Le projet « Gregorius – digital » vise à éditer l’ensemble du corpus sur deux sites, le site « Estrades » de l’Université de Strasbourg et le site de la Bibliothèque Universitaire de Heidelberg. Les deux versions du XIIe siècle, la Vie du pape saint Grégoire et le Gregorius de Hartmann von Aue, seront hébergées à Heidelberg, les 28 autres à Strasbourg. Les deux versions anciennes sont conservées dans 20 manuscrits qui seront édités intégralement. La plupart des autres versions seront éditées d’après un seul témoin principal, soit le manuscrit considéré comme le plus fidèle, soit l’édition princeps.

Les textes seront transcrits diplomatiquement et encodés en TEI (Text Encoding Initiative).

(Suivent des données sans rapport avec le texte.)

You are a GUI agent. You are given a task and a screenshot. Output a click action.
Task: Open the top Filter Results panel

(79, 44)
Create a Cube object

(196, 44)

Cette technique permettra des affichages multiples, soit la transcription brute avec les abréviations, soit une transcription régularisant les graphies i/j et u/v, soit une transcription éditoriale expurgée des erreurs manifestes. Le projet ne vise pas à proposer des éditions critiques, mais à présenter les manuscrits et éditions anciennes dans leur forme originale et leur diversité. Tous les textes seront accompagnés d’une traduction allemande, anglaise ou française. Les pages annexes de ce site présentent les principes de transcription et les partenaires du projet.

Considéré comme un work in progress, le projet a démarré sans financement et ne présentera dans un premier temps que des versions disponibles en ligne. Si le financement sollicité est obtenu, des numérisations de l’ensemble des manuscrits et éditions anciennes seront présentées sur ce site, soit plus de 5.000 pages. Le corpus des textes à transcrire est évalué à environ 350.000 mots dont environ la moitié en vers.